Please print the lines from the line containing "The width and" through the line containing "(x=19, y=597)" without changing them. Print only those lines.

Exercise inputs:
⟨

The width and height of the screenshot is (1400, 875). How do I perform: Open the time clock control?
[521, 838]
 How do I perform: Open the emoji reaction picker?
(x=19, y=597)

⟩
⟨

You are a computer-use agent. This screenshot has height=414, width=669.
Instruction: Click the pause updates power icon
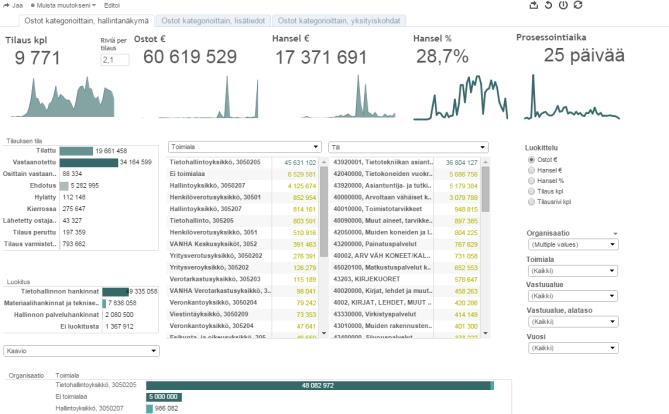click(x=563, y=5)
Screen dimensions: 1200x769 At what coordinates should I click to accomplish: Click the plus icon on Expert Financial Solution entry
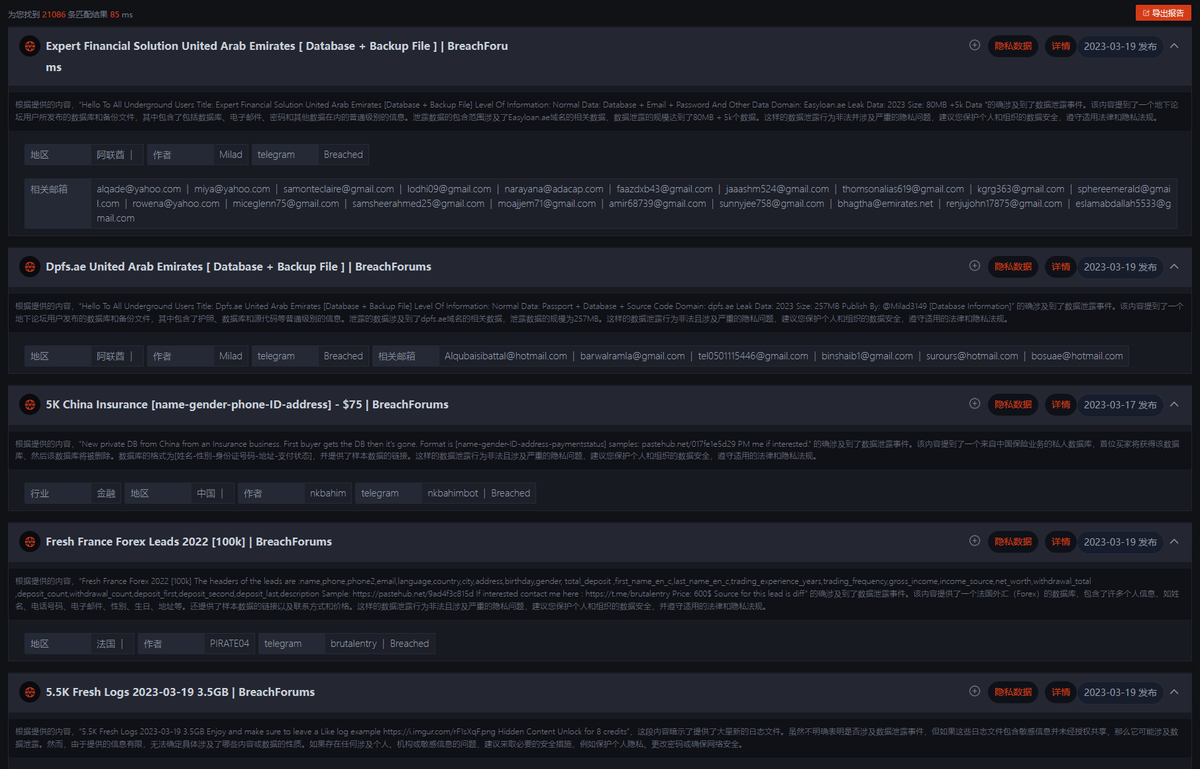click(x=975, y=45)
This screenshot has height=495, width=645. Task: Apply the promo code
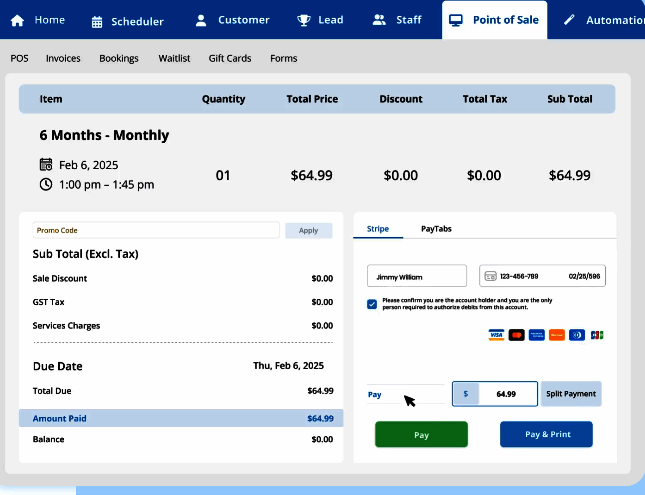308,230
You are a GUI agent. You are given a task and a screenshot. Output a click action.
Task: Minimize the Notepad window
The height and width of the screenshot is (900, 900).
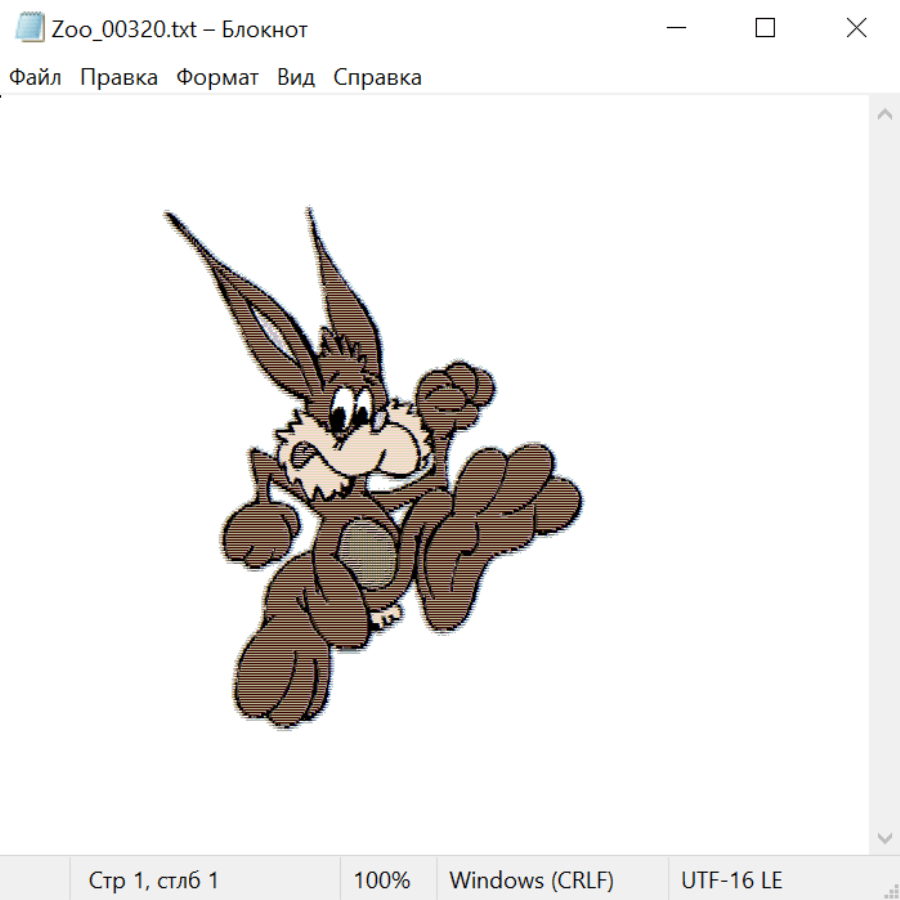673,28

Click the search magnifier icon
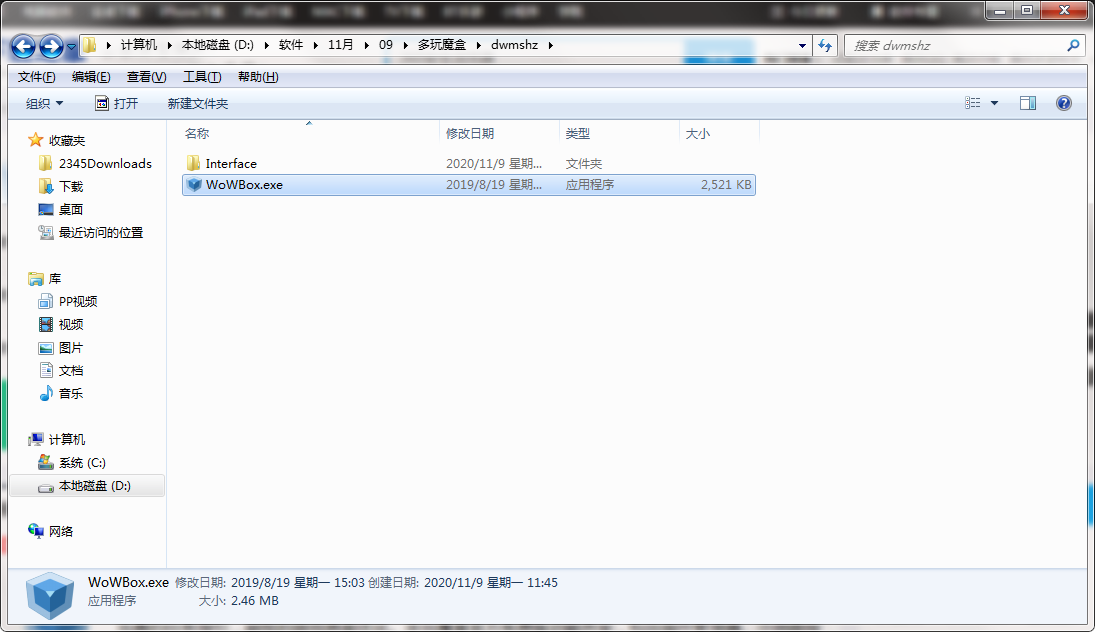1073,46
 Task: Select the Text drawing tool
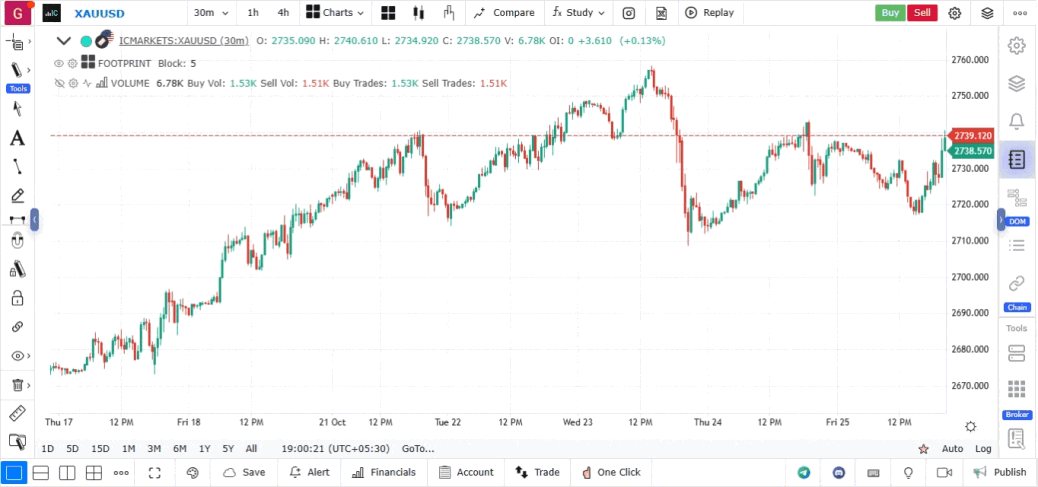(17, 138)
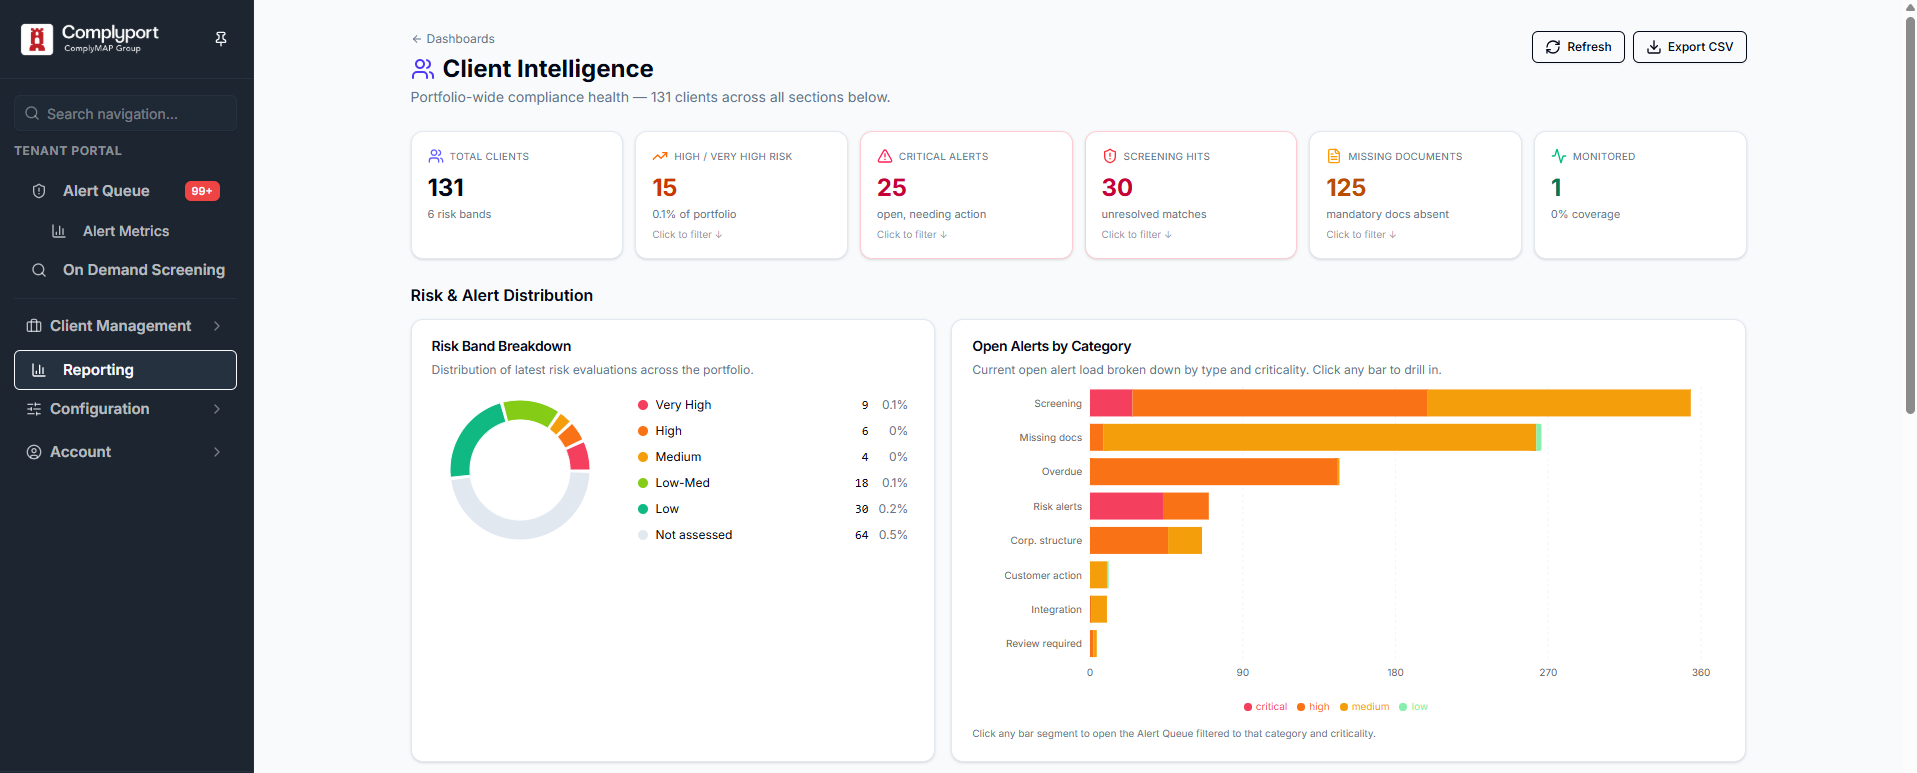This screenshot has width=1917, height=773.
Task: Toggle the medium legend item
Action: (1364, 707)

⟩
⟨

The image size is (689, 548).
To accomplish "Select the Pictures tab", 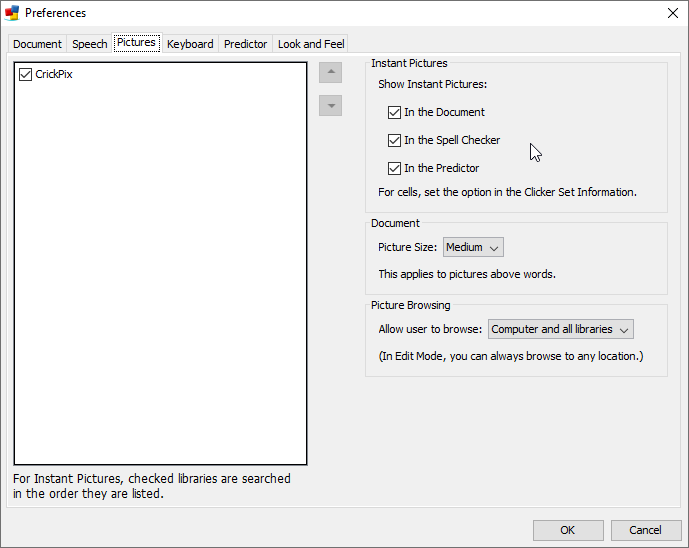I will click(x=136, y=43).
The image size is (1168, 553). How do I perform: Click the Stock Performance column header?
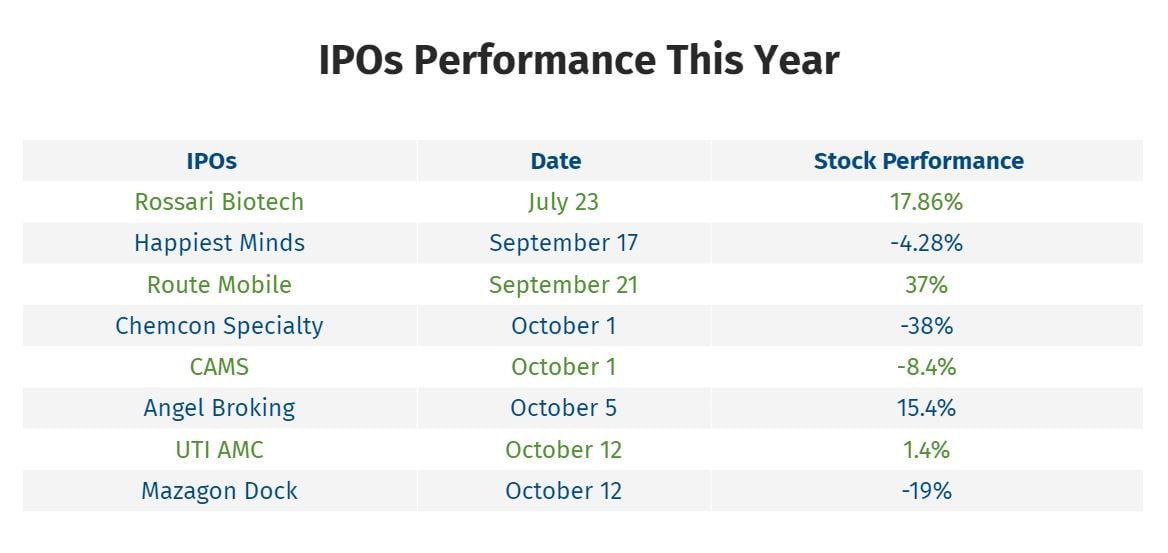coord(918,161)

⟩

Output of the exercise:
The width and height of the screenshot is (1400, 875). How do I perform: Open the time clock control?
[521, 838]
 How do I perform: Open the emoji reaction picker?
(x=19, y=597)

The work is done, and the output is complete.